+++ Pasaje seleccionado +++
La trayectoria profesional de Hernández Garrido, la cual aparece detallada en las primeras páginas del volumen –junto a una ejemplar introducción de la crítica Alison Guzmán, experta en teatro español contemporáneo dedicado a la Guerra Civil española, al trauma y a la memoria colectiva–, demuestra la intensa y prolífica producción novelística, televisiva, fílmica y, sobre todo, dramática del autor. Como indica Guzmán en su introducción, dicha producción se caracteriza por “amalgamar la tradición y la innovación” (10), tanto la autóctona como la internacional y, al mismo tiempo, “testimonia[r] tragedias” (30). En Todos los que quedan, esta labor testimonial se hace, tal y como afirma el mismo autor, sin ánimo reduccionista, “revisionista o partidista” (51), sino expositivo, de diálogo y, como también corrobora Guzmán, de “exterioriza[ción de] la conciencia… y el legado traumático” (15) de cada personaje. Es vital recalcar lo significativo de esta afirmación, ya que, aunque el conflicto bélico afectó puntualmente a colectivos españoles específicos, las repercusiones de dicho conflicto fueron también individuales y de efecto onda, damnificando y alterando la vida no sólo a los que lo sufrieron en su carne sino también a las generaciones que les siguieron. Hernández Garrido, gran conocedor de la tragedia clásica y contemporánea, trabaja sutilmente en esta obra las múltiples dimensiones de lo trágico no sólo para mostrar su horror sino también su ambigüedad y su posibilidad.
+++ Información proporcionada +++
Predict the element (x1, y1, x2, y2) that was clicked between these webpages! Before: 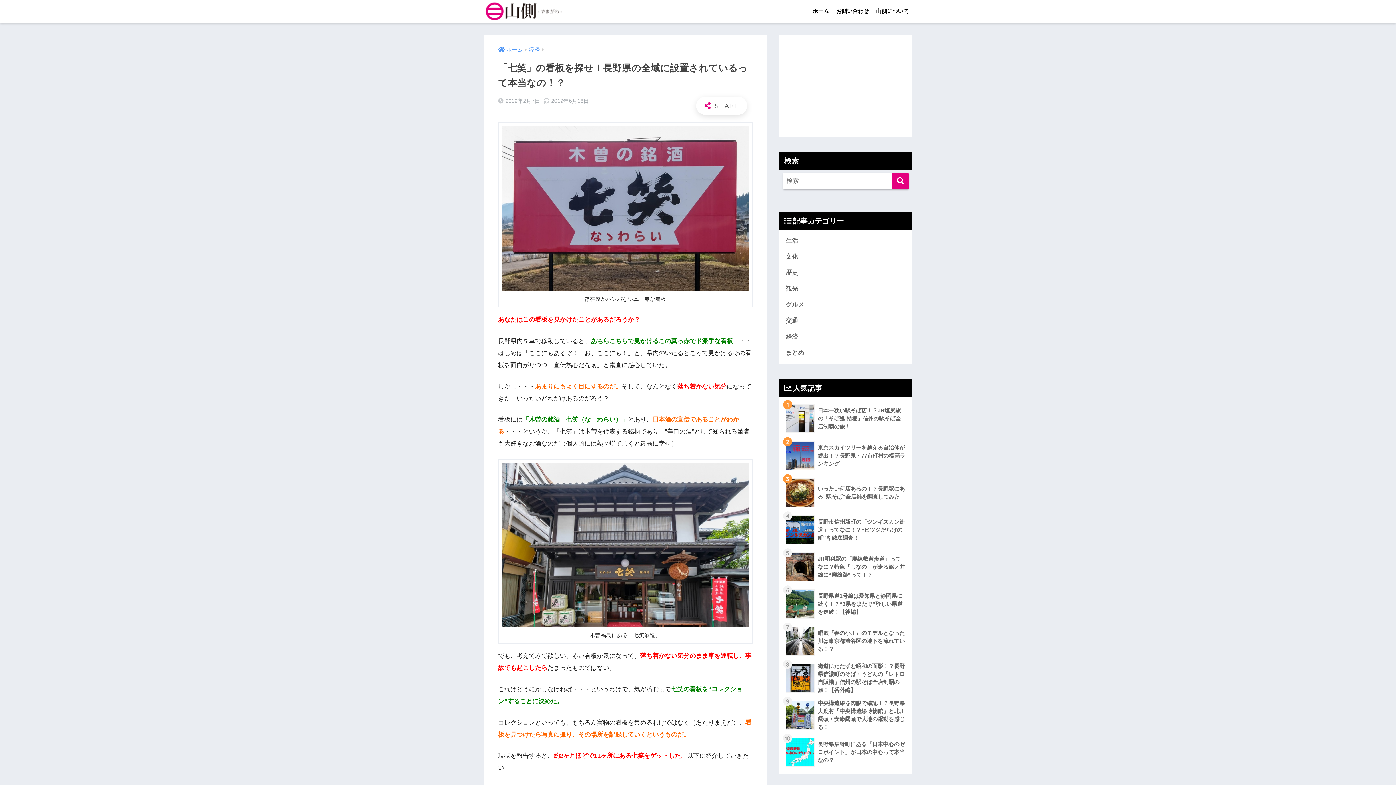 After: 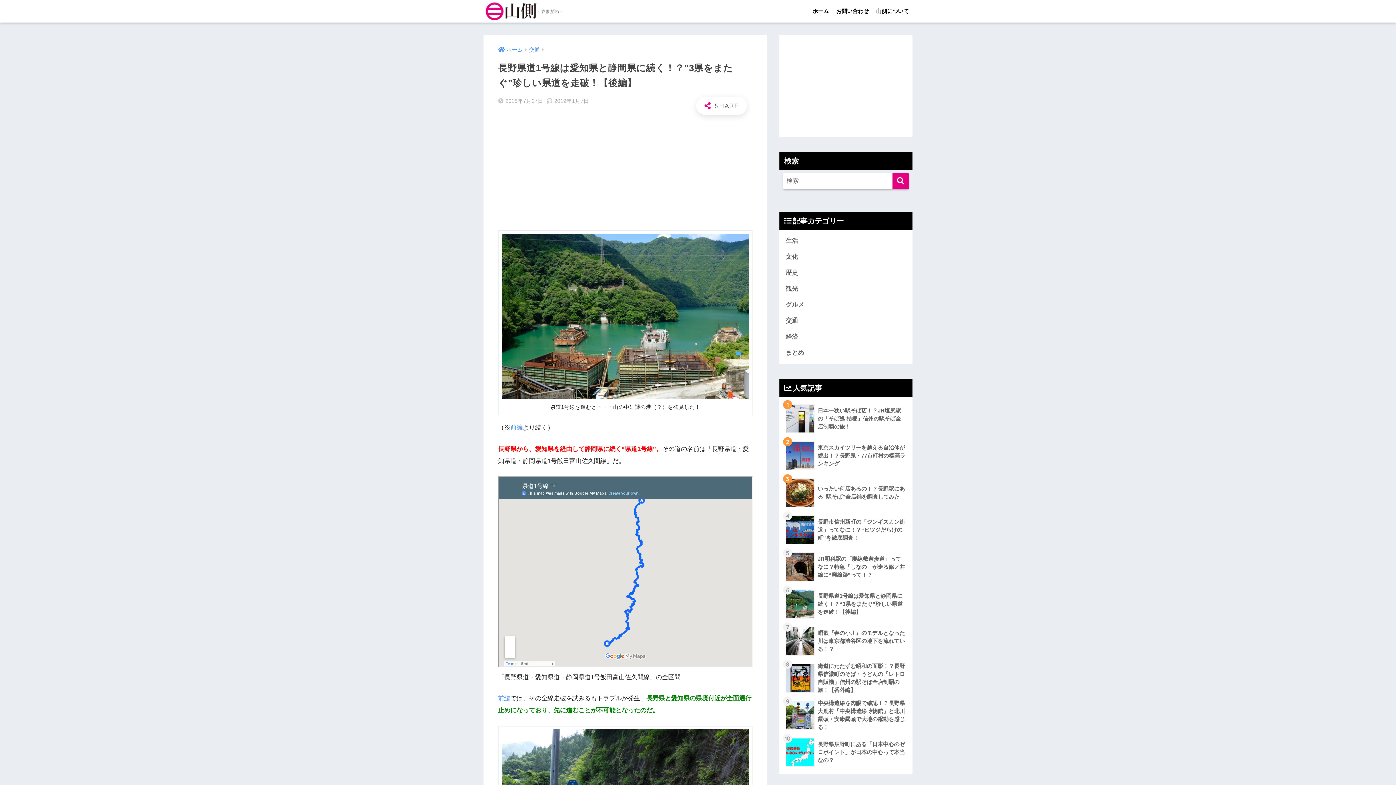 Action: bbox: (783, 585, 908, 622) label: 	長野県道1号線は愛知県と静岡県に続く！？“3県をまたぐ”珍しい県道を走破！【後編】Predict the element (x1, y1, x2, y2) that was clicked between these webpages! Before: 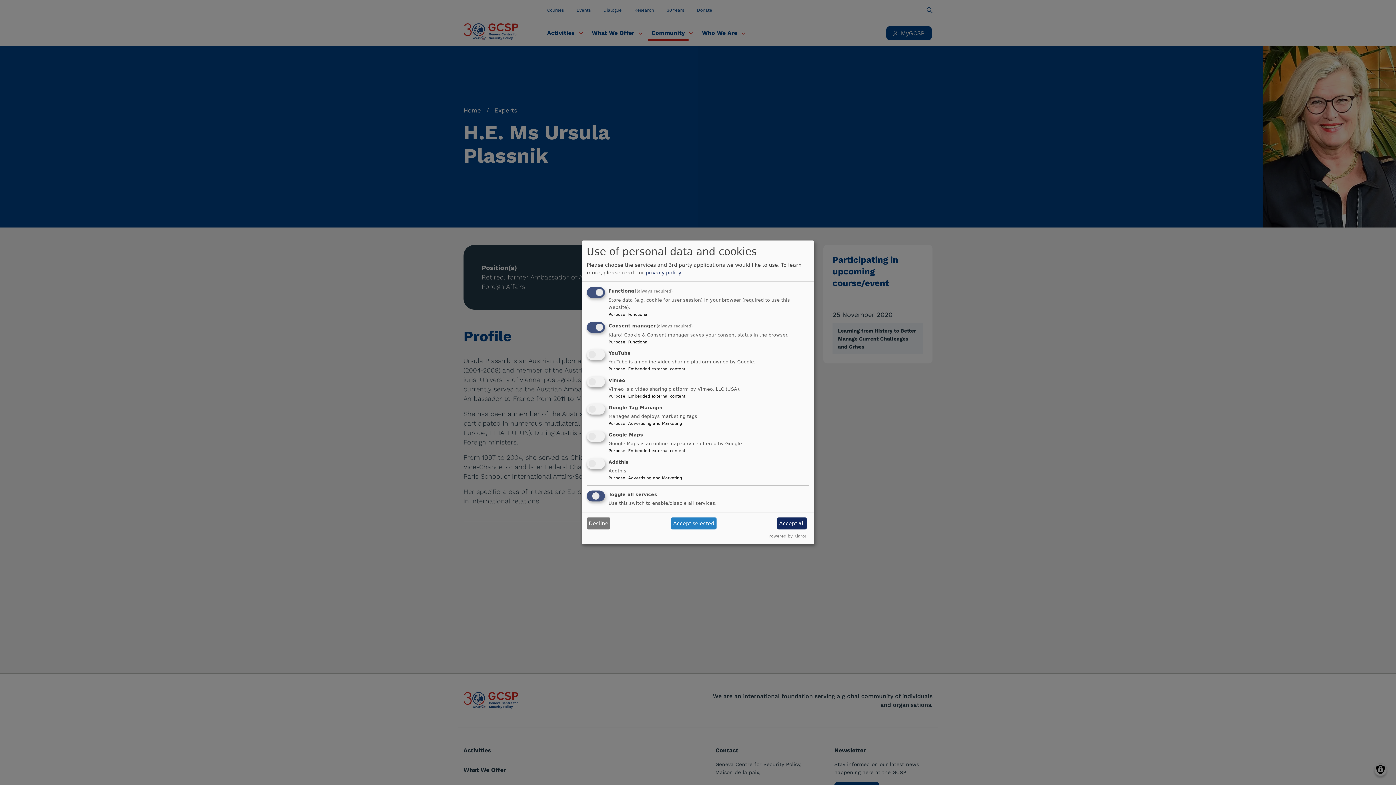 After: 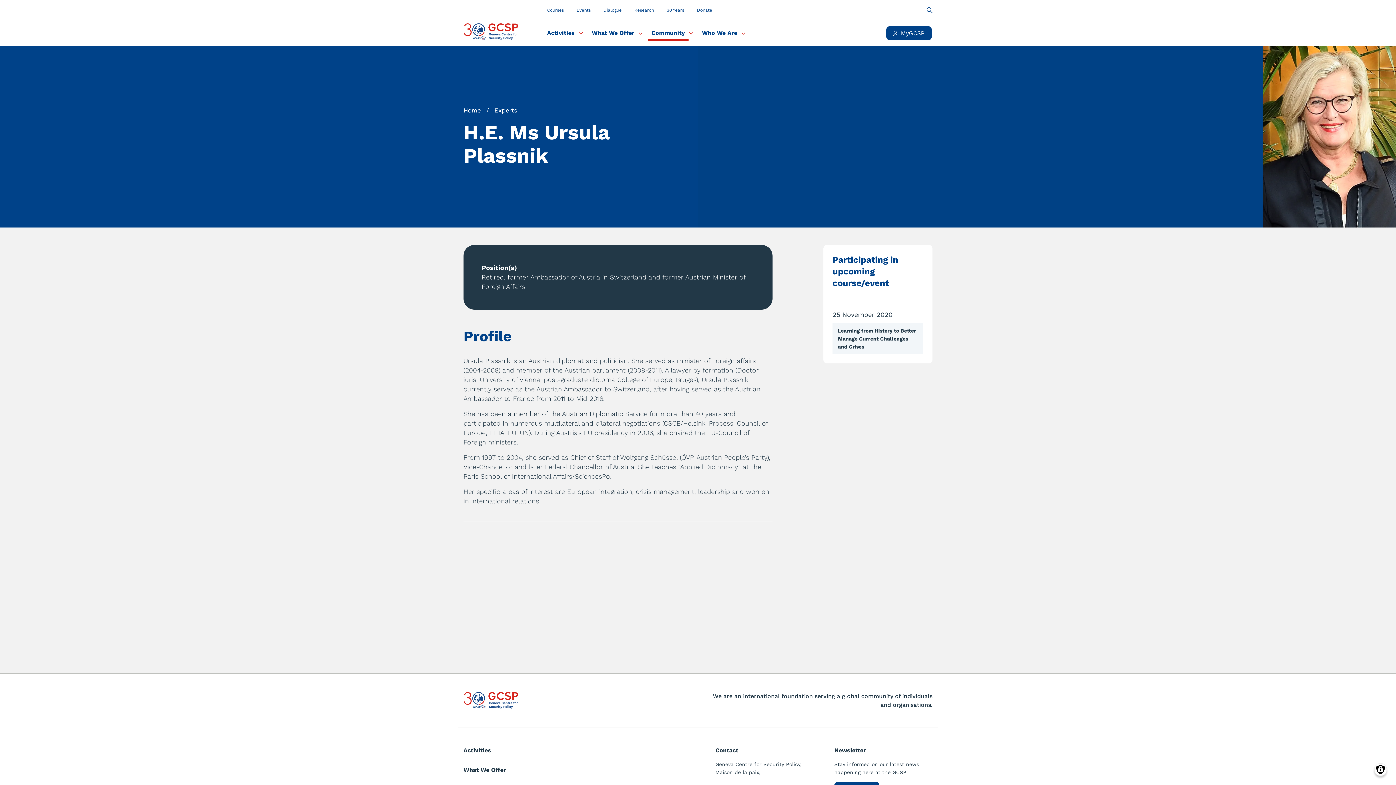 Action: label: Accept selected bbox: (671, 517, 716, 529)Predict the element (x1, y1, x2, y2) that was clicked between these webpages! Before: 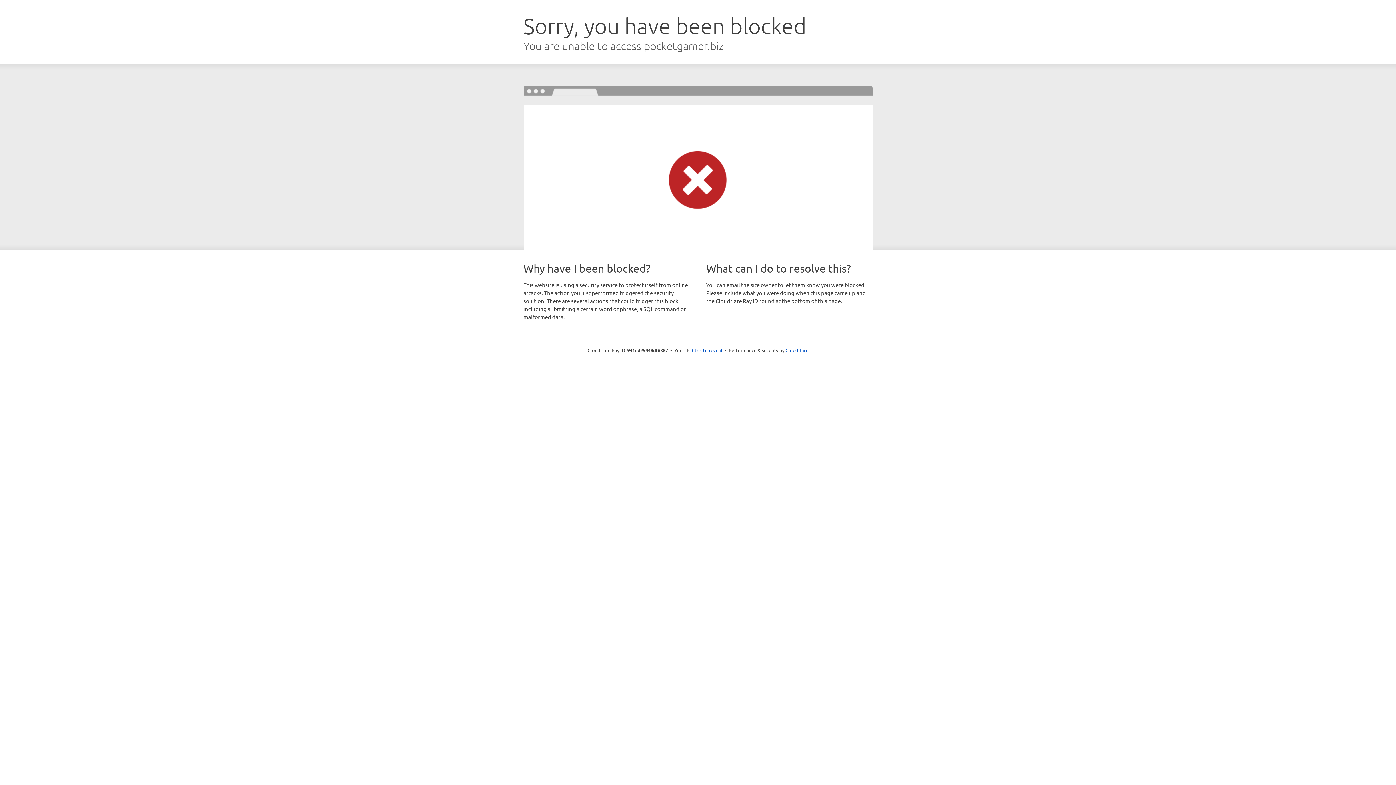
+++
> Qué se pide:
Prosigue el pasaje sobre la obra de Hernández Garrido a partir de su última oración. El material no es necesario para resolver lo que se pide.

> Respuesta esperada:
La publicación de Todos los que quedan surge después de su adaptación al escenario en el 2008 bajo la dirección de Adolfo Simón en la Sala Fernán Gómez del Centro Cultural de la Villa de Madrid. En este volumen, el autor explica cómo dicha adaptación, que fue favorablemente aceptada por el público, no llegó a “abarcar esa globalidad que indica el título” (54). Por ello, la publicación en forma íntegra del texto es una manera de poder incorporar los múltiples “hallazgos” (55) o matices del conflicto bélico y de sus secuelas, todos esos “posibles puntos de vista sobre nuestra guerra” (54) que el autor pudo descubrir en sus conversaciones con descendientes y víctimas directas de la contienda.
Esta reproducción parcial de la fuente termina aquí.